Manufacturing News

GE moves HQ to Boston as it continues digital transformation

General Electric is moving its headquarters to an as-yet undisclosed site in Boston, and it’s been suggested it could see other advanced manufacturers relocate to the city.

GE, which kept a head office at Fairfield, Connecticut since 1974, will have 200 corporate staff at the site, with 600 other employees mostly ‘“digital industrial product managers, designers and developers” in a variety of disciplines including data analysis, life sciences and robotics’ reports The New York Times.

The company threatened to relocate in June last year over increased corporate taxes in Connecticut. It has been wooed by states including Texas, Rhode Island, Georgia and New York. Massachusetts won out, offering $US 145 million worth of incentives (including $US 25 million in property tax breaks). NY’s offer was larger still, reports The Wall Street Journal, including the offer of state-owned property for offices.

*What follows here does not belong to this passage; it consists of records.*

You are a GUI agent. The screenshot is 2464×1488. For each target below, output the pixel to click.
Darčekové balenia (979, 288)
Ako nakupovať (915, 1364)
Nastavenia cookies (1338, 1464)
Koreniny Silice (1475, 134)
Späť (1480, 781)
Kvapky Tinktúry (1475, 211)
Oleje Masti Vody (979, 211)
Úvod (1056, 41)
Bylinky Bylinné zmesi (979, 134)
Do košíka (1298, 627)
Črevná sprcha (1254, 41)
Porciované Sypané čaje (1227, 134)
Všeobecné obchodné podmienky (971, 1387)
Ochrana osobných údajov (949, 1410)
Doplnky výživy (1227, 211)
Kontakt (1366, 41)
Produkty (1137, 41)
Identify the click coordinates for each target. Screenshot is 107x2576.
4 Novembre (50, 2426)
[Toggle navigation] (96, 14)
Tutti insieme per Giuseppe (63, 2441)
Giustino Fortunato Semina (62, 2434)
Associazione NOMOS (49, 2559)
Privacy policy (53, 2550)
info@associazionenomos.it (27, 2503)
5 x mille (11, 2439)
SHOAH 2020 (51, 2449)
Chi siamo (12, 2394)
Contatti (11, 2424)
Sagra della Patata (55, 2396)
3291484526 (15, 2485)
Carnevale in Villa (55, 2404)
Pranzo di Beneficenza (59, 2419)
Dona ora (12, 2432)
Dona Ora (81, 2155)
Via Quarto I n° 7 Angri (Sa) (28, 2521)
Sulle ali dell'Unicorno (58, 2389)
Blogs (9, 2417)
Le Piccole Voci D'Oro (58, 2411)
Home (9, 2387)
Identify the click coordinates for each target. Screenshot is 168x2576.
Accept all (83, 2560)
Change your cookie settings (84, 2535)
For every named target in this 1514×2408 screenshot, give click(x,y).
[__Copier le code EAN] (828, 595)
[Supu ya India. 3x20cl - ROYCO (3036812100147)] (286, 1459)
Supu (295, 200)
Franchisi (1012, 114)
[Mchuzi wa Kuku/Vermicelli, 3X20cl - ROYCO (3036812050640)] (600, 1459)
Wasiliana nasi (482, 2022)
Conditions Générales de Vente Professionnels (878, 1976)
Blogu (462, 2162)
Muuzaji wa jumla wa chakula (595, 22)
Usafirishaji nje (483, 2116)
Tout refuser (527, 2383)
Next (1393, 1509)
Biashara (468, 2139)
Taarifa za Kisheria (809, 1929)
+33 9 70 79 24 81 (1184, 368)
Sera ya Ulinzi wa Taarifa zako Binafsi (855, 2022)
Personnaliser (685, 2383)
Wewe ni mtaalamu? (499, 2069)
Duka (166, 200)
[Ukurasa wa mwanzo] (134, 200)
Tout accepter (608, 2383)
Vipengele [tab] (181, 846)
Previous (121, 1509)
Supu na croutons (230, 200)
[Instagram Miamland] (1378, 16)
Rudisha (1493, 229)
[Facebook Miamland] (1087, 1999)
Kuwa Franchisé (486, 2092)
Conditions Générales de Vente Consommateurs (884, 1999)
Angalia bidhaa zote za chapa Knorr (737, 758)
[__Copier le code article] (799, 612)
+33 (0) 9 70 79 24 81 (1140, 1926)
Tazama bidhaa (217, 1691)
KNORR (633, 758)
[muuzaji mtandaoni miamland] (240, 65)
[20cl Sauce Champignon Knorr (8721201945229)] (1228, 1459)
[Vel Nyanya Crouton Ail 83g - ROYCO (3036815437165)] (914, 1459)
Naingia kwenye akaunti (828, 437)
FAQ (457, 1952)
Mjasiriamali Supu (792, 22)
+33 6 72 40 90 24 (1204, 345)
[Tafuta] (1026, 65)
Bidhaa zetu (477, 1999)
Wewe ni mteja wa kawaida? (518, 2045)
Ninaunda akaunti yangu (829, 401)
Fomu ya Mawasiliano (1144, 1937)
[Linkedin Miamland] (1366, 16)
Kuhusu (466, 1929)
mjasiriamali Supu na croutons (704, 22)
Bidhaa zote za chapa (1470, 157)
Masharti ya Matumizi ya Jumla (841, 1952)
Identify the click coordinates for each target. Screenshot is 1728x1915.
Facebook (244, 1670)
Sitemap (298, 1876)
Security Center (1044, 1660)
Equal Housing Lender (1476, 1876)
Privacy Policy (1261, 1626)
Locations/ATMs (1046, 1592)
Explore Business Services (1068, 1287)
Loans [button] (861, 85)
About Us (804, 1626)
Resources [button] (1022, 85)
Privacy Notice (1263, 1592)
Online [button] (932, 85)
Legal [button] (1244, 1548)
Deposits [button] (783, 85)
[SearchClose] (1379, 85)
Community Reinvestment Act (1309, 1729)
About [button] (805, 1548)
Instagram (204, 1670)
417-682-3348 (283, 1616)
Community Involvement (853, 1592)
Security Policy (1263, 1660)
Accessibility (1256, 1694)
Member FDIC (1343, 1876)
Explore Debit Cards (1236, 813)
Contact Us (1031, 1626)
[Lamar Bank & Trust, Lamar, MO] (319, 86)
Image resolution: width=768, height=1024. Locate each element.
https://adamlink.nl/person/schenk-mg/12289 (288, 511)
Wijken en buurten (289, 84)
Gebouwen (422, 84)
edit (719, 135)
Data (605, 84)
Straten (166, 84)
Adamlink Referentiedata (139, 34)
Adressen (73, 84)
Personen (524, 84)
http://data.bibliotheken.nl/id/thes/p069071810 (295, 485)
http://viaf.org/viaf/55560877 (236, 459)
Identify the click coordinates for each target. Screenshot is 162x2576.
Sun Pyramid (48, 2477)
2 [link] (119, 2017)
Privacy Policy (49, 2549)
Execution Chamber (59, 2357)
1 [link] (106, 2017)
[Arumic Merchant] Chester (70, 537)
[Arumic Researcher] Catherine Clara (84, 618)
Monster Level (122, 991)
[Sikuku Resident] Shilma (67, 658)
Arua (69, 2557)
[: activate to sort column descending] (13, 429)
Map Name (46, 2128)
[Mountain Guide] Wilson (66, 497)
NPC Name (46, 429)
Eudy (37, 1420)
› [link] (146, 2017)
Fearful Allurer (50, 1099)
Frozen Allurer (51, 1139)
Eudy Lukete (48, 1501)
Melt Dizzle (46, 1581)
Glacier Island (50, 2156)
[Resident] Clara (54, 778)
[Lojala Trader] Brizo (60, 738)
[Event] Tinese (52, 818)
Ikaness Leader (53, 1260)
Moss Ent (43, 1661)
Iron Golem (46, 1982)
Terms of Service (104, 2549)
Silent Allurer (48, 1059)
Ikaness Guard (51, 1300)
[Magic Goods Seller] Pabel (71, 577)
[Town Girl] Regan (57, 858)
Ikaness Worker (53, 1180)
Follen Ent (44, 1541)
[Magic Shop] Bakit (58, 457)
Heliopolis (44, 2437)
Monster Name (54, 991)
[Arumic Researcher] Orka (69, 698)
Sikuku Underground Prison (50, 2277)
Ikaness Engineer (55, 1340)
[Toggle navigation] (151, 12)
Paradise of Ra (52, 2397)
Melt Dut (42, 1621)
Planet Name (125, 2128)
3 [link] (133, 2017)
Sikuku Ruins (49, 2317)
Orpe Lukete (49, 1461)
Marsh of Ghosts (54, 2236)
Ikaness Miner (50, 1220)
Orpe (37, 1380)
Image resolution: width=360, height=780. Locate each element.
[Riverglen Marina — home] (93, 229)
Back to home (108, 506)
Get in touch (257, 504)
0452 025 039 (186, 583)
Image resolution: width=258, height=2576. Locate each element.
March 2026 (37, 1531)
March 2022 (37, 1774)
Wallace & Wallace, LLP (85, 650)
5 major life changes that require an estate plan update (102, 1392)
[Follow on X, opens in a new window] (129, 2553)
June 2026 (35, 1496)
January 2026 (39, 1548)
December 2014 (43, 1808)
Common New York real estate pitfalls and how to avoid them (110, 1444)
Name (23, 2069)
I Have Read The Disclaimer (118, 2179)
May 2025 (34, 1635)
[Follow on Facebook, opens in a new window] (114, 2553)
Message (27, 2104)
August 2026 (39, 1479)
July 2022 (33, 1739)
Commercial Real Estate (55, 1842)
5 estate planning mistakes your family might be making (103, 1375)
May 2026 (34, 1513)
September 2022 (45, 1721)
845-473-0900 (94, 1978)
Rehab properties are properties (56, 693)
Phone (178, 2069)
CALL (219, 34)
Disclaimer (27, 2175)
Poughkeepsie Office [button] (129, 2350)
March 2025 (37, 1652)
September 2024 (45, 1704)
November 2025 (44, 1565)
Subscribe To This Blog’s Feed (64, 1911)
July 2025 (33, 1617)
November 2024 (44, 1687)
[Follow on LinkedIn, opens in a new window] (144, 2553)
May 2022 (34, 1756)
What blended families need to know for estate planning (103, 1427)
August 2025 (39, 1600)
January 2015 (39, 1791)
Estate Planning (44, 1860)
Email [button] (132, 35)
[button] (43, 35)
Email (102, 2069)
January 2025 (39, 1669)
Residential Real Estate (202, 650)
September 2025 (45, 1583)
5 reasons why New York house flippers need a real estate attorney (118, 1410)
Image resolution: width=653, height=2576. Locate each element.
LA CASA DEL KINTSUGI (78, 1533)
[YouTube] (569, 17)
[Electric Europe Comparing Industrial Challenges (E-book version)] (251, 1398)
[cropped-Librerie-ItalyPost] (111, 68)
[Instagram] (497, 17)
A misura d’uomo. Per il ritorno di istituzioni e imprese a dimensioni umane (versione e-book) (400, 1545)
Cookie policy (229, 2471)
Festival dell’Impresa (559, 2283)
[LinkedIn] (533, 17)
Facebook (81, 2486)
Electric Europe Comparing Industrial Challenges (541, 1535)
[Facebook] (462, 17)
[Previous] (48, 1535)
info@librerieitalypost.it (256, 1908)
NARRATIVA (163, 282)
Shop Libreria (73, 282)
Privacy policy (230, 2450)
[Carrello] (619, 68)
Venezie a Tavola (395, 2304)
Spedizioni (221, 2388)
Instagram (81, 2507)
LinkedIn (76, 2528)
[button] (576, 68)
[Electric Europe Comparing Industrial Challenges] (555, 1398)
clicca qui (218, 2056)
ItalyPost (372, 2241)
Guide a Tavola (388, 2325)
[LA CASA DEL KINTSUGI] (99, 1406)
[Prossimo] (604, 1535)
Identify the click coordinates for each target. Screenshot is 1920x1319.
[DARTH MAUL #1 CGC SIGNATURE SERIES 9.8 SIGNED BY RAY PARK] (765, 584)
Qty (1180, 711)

In a gushing editorial, one Boston Globe writer called the news “better than hosting the Olympics”, and would help elevate Boston to Silicon Valley status when people thought of cities that were building the future.

Boston is home to 55 colleges and universities, and 15 of the world's top 20 biotech companies have a presence in the city. It includes world-class research centres such as Harvard and Massachusetts Institute of Technology.

Professor Michael Porter of Harvard University, who once taught GE CEO Jeff Immelt, said “this is a major milestone” of the move.

“This is going to feed onto itself. This is going to attract other companies.”

GE is believed to be considering a move to the Seaport district.

Some have interpreted the move as part of GE’s attempt to remake its image and its business to suit the digital era. This has included opening a software business in San Ramon in 2011, in the San Francisco Bay area, which now employs around 2,000.

It has increasingly added a digital emphasis to its industrial offerings, and last year Immelt pledged to make GE a “top 20 software company” by 2020.